|Passengers on a subway train in the Southeastern city of Daegu sit apart, Monday, after the government enforced two weeks of social distancing nationwide to prevent the spread of COVID-19. /Yonhap|
By Bahk Eun-ji
The central government and municipal administrations are taking stronger action against some Protestant churches and other institutions that have not followed guidelines aimed at preventing any further spread of the highly-contagious COVID-19 pandemic, officials said Monday.
The Seoul Metropolitan Government (SMG) ordered a ban Monday on worship services at several churches including the Sarang Jeil Church in northern Seoul, which violated quarantine guidelines to prevent the virus spreading.
The administrative order was issued after Prime Minister Chung Se-kyun said the government will take stricter measures, including the prohibition of rallies by religious groups that ignore the guidelines.
"What the church did was a serious threat to public safety not only for individuals but also for our entire community. The government order should not be taken only as bluff because we are in an emergency situation that is almost equivalent to wartime," Chung said earlier in the day.

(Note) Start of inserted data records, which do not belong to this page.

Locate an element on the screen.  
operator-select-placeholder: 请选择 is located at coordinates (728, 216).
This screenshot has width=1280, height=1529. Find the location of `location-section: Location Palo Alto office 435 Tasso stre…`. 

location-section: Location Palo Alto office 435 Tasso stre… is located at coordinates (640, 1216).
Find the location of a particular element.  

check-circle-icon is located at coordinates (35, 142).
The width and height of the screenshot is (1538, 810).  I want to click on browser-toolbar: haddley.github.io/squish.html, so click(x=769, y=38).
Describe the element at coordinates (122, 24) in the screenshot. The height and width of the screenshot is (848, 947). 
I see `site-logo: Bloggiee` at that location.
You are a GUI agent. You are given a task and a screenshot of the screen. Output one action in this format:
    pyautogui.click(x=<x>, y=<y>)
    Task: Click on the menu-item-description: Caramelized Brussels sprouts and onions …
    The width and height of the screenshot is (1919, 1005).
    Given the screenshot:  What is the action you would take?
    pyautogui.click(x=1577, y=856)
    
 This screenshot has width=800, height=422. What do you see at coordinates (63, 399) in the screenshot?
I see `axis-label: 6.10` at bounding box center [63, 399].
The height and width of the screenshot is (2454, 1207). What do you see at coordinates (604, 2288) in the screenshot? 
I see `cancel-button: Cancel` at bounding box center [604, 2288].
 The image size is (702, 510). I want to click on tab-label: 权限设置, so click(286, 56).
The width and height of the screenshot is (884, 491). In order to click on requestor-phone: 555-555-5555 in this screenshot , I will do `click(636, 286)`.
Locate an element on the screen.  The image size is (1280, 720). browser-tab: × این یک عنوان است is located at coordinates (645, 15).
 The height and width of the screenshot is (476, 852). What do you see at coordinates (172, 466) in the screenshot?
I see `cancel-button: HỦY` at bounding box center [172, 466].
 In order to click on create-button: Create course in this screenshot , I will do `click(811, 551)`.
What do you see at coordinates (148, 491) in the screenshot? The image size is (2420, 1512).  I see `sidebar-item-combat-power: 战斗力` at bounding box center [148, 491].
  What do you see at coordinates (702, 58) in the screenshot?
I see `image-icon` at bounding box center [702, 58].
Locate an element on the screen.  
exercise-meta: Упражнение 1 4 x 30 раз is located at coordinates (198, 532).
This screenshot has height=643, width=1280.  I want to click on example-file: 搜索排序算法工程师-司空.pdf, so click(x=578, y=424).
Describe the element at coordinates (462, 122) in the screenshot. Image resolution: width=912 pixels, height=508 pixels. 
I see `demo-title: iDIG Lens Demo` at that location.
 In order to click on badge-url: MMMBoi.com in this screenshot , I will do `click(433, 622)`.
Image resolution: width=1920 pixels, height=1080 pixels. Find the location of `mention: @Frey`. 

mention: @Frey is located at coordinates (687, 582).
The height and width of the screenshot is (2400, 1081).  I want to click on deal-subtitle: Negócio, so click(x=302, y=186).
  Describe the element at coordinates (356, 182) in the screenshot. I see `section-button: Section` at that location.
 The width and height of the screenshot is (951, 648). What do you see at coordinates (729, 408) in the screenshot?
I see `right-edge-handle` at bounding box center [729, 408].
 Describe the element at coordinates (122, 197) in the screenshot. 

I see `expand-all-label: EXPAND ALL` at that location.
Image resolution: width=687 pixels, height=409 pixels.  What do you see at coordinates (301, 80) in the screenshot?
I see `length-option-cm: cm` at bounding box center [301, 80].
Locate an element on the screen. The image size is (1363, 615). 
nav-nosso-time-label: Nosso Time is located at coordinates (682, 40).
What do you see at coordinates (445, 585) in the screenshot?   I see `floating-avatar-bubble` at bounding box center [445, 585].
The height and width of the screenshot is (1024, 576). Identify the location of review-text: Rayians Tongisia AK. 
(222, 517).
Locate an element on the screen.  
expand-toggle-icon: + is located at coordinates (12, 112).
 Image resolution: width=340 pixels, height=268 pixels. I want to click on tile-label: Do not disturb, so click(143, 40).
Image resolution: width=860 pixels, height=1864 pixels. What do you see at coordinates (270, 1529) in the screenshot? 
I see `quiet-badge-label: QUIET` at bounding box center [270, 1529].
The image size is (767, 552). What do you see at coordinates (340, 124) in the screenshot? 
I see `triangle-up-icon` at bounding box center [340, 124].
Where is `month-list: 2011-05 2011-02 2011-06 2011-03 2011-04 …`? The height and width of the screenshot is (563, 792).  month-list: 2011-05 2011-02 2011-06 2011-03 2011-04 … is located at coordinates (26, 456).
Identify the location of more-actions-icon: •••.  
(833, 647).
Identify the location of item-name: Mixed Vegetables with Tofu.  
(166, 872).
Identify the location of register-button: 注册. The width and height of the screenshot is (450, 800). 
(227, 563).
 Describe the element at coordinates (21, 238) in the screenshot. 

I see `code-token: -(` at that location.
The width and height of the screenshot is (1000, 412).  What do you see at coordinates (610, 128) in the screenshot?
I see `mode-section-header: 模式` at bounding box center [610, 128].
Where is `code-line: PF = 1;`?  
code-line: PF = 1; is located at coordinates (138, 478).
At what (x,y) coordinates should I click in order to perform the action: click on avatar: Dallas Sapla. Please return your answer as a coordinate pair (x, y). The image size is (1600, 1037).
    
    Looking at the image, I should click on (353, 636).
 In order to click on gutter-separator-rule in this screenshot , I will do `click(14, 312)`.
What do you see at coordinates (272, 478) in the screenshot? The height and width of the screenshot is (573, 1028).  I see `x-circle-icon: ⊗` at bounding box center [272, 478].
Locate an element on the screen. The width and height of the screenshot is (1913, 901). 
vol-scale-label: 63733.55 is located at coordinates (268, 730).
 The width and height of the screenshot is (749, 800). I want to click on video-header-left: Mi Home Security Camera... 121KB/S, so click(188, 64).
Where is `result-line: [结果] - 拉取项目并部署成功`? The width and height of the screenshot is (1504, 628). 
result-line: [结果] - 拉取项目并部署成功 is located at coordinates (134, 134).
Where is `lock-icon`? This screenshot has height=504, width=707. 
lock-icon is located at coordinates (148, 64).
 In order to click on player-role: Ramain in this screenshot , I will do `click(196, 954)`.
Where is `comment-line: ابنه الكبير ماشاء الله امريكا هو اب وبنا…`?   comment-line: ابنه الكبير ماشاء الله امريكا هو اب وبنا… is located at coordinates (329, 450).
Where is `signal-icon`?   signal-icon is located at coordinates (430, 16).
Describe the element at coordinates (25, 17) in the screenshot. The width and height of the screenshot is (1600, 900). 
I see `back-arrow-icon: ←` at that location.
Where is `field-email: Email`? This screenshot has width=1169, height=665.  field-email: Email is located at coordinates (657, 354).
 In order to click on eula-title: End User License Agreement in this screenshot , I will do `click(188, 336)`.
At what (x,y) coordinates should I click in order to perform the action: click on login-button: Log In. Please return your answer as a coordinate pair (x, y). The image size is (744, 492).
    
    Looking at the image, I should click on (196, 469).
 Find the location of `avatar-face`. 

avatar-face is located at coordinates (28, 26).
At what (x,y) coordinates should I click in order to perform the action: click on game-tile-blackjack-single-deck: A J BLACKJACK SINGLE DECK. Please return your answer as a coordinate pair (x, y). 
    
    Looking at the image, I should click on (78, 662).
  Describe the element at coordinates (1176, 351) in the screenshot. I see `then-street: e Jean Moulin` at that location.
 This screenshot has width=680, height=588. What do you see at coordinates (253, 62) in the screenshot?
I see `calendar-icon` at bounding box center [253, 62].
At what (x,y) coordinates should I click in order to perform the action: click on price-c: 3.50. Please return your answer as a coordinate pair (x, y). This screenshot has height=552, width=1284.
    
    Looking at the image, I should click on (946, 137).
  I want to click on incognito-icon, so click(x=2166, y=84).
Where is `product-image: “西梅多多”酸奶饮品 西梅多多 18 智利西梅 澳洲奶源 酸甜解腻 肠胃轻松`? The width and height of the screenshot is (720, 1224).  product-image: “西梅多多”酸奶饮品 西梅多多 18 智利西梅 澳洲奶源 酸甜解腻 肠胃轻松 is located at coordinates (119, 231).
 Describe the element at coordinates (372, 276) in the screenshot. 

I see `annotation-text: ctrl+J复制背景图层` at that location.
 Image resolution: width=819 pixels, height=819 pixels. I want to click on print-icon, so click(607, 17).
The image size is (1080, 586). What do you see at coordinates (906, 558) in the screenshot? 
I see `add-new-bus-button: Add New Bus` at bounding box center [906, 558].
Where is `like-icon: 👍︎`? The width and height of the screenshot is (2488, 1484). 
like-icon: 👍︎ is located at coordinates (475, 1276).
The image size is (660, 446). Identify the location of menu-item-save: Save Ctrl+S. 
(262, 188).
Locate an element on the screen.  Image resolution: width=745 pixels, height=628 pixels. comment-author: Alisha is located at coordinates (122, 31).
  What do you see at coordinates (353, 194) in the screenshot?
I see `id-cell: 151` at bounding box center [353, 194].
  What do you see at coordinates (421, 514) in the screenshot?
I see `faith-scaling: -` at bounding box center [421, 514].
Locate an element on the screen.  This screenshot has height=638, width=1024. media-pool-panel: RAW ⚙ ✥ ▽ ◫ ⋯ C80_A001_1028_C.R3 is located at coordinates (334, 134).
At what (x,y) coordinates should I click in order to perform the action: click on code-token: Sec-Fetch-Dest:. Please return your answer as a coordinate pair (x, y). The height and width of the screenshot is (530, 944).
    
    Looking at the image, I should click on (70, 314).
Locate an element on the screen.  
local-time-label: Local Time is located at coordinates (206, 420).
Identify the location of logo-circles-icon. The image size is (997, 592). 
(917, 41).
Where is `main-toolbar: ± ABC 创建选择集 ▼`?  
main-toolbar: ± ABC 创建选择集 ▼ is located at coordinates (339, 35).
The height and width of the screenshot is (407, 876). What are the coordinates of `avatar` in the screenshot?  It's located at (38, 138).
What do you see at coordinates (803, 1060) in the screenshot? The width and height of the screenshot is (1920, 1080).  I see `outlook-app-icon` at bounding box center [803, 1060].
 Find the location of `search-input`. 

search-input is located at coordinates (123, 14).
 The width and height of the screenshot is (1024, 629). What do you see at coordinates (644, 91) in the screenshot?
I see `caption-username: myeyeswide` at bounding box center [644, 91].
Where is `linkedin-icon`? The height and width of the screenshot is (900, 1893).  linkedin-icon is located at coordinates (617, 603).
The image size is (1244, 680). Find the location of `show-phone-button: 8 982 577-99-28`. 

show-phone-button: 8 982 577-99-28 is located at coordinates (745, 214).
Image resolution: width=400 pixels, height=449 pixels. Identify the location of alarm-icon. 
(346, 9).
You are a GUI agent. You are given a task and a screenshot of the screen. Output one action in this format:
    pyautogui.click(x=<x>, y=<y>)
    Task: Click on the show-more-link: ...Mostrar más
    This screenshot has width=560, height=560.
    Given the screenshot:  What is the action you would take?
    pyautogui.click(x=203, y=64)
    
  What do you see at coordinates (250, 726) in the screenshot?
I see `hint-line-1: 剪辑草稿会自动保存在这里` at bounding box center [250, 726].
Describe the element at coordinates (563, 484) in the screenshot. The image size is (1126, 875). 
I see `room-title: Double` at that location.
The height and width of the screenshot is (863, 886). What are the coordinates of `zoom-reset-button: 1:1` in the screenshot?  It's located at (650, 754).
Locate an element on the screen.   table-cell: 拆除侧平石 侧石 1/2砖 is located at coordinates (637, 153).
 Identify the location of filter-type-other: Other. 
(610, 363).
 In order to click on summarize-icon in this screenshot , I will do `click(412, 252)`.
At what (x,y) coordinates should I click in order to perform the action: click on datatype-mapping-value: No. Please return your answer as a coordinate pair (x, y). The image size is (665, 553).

|Followers of Sarang Jeil Church confront civil servants of Seoul Metropolitan Governments and the health authorities during their weekend service at the church in Seongbuk, northern Seoul, Sunday. /Yonhap|
Seoul Mayor Park Won-soon said the city government imposed the administrative order against the church for violating guidelines that included checking temperatures, compiling lists of participants, getting people to wear masks and keeping them apart from each other. The city government imposed an order banning it from holding services until April 5.
"The church officials ignored city civil servants' recommendations to follow the guidelines. Instead of following them, the church officials verbally abused the public servants, which is totally unacceptable," Park said during a press briefing at Seoul City Hall.
The metropolitan government had earlier warned that it would file compensation suits if infections occur. Individuals who participate in the rallies or worship services will be fined 3 million won ($2,370) which will be used to help cover the cost of medical treatment and quarantine measures in accordance with the Infectious Disease Prevention Act.
The Korea Centers for Disease Control and Prevention (KCDC) reported 64 new infections Sunday, bringing the country's total to 8,961. This was the lowest daily number for new cases since Feb.29, which saw the nation's peak at 909. So far, 118 people, mostly elderly patients with underlying diseases, have died here. Of the 64 new cases, 24 were in Daegu and two in North Gyeongsang, the KCDC said. The total number of confirmed cases in Daegu and North Gyeongsang, the two epicenters of the virus outbreak here, stood at 6,411 and 1,256, respectively. Seoul, Incheon and the surrounding Gyeonggi Province saw their new daily infections increase by 20 to 721.
The health authorities have ramped up the social distancing rules to slow the spread of the pandemic. The government announced a set of strong measures for the social distancing of civil servants, employees of public organizations and soldiers. It will last for two weeks as a part of the intensive measures to prevent the virus spreading.
The guidelines include the expansion of telecommuting among civil servants, flexible working hours and restrictions on after-work activities out of the home. The public servants are required to minimize face-to-face meetings or briefings at work.
The transport ministry has introduced the highest quarantine levels for public transit services, in which passengers seated on KTX bullet trains will be separated. The measures apply not only to central government officials but also those at local authorities and other public organizations.